Memory Laundering: Is Cleaner Better?

Memory Laundering: Is Cleaner Better?

Merry HaXmas! The holidays are yeeting toward us, the decade is drawing to a close, and there are few days left to finish your 2010s haxlist. Last year, I wrote about a few nifty ways to stealthily stage and execute payloads on Linux. One downside was that the coolest, stealthiest method, which maps and runs a process much like the execve syscall but in userspace, was easily mitigated by tools like the SELinux’s commonly-applied execmem permission. Since then, I’ve had an inkling of a way to bypass this, and all I wanted for HaXmas this year was to get it out of my system.
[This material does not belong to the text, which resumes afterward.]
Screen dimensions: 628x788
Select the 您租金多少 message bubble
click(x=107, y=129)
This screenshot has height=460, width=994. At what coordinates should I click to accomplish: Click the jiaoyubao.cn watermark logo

The SE is for Super-Esoteric

Distros and phone manufacturers have been using SELinux to foil hackers and rooters for a while now, but providing a performant, fine-grained permission framework for system resources is a tricky task and the policy language can be a bit opaque with all the rules and macros that tend to end up in the final product. Below is an overview of some important concepts needed to understand how and where memory laundering can be applied. For a more in-depth guide, check out the wiki or your favorite distro’s documentation.

Growing out of the NSA’s work to add Mandatory Access Control to Linux, SELinux provides ways to specify sets of restrictions, or “policies”, that only the policy administrator (not necessarily any root session) can change. These restrictions are scoped across different groups of files and processes, termed “domains”, types of resources, called “object types”, “users”, and “roles”.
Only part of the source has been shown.